EXERCISE OBJECTIVE>
Copy every line of the data that contains the string "beside".

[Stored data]

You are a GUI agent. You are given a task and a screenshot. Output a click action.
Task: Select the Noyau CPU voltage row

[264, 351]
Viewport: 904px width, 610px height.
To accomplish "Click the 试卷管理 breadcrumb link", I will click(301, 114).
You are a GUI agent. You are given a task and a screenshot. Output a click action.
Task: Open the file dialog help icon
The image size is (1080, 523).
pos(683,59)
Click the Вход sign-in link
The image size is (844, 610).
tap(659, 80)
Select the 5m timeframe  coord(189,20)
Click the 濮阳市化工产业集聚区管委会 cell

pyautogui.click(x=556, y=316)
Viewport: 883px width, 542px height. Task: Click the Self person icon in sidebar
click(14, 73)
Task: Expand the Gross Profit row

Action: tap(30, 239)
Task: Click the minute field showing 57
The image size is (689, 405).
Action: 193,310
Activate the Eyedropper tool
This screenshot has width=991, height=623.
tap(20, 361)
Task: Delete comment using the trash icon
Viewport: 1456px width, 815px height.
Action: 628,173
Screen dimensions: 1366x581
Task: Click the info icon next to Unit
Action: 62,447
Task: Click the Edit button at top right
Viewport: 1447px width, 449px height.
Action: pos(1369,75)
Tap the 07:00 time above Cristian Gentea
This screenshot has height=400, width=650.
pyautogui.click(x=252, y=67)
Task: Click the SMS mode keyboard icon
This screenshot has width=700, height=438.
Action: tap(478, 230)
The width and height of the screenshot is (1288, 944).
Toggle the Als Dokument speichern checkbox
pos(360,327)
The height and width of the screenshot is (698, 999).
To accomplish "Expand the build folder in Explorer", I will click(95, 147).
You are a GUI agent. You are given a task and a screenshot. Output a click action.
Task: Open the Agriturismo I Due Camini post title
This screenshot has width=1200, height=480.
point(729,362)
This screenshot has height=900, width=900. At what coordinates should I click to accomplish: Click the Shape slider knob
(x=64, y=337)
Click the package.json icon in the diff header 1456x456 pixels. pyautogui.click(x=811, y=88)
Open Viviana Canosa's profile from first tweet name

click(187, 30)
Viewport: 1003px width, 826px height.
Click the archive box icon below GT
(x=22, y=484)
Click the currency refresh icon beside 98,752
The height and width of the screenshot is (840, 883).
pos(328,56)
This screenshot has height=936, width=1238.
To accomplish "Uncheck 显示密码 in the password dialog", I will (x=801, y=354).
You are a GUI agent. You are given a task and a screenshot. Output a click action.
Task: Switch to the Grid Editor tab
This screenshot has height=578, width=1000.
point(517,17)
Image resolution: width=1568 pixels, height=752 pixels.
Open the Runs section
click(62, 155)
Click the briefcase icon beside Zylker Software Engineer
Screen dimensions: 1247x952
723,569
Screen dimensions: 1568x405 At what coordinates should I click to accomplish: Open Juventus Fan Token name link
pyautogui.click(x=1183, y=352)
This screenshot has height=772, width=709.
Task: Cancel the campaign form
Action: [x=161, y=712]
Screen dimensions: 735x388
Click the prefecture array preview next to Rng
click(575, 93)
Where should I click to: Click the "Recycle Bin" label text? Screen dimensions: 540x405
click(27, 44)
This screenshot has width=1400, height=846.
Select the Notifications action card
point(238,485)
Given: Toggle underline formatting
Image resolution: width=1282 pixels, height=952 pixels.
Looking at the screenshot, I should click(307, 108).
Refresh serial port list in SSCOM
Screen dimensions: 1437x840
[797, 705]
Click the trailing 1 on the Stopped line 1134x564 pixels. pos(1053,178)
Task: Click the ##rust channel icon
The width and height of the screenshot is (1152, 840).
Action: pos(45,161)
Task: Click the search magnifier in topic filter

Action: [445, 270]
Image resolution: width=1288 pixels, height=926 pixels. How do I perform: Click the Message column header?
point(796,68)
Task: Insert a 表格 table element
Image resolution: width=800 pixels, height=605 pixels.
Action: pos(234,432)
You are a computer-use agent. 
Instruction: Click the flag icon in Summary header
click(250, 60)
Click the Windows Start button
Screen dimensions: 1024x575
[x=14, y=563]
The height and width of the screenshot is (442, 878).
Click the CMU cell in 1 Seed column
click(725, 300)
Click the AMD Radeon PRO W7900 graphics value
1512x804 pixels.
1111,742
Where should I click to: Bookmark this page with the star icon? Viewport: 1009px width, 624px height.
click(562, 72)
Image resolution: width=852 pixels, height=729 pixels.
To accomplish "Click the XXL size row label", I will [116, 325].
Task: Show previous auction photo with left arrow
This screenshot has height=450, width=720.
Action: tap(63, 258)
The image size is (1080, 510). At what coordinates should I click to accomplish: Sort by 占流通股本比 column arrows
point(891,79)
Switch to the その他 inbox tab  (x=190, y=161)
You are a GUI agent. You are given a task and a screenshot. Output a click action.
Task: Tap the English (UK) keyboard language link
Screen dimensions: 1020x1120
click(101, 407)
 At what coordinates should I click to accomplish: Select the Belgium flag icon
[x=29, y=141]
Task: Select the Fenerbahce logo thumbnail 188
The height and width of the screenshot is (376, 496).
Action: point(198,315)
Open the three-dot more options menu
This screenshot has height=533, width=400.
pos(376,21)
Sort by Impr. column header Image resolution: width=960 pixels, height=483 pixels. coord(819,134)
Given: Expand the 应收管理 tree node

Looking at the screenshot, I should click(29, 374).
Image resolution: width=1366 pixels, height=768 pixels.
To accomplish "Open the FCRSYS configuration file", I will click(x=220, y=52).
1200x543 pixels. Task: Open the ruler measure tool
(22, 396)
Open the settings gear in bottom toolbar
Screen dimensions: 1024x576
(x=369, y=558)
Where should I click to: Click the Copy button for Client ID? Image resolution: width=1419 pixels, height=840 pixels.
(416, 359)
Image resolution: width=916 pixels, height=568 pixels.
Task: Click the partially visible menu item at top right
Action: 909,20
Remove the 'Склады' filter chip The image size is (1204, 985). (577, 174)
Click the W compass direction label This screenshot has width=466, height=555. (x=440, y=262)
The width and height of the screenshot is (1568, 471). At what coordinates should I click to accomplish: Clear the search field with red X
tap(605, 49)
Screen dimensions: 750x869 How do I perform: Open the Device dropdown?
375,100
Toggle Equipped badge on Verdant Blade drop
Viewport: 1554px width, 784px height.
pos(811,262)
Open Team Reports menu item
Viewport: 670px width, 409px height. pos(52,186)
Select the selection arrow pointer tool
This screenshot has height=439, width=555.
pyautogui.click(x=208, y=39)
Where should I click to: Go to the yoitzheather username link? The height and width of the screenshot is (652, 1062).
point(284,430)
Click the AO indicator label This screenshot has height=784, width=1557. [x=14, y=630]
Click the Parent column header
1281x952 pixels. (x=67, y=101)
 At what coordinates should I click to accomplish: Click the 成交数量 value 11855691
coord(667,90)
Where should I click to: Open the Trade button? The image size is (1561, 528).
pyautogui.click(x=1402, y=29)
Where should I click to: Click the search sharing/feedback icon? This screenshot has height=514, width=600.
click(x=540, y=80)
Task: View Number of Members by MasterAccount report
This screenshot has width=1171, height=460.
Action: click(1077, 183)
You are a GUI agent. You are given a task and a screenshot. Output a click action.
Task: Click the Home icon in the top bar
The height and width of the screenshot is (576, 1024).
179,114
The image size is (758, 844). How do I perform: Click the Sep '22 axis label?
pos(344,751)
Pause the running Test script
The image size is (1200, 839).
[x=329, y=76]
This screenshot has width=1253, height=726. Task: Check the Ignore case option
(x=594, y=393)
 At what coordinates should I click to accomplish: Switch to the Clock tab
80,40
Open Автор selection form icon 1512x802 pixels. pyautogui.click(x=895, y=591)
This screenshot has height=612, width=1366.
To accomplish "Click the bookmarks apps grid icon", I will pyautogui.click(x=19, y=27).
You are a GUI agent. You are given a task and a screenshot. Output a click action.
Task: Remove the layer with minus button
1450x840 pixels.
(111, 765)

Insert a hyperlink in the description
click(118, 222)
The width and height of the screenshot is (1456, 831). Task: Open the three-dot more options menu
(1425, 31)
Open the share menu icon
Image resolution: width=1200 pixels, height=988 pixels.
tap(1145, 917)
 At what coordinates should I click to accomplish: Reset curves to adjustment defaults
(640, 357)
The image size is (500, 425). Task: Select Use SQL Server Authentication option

TASK ANSWER>
Click the currency refresh icon beside 98,752
Click the briefcase icon beside Zylker Software Engineer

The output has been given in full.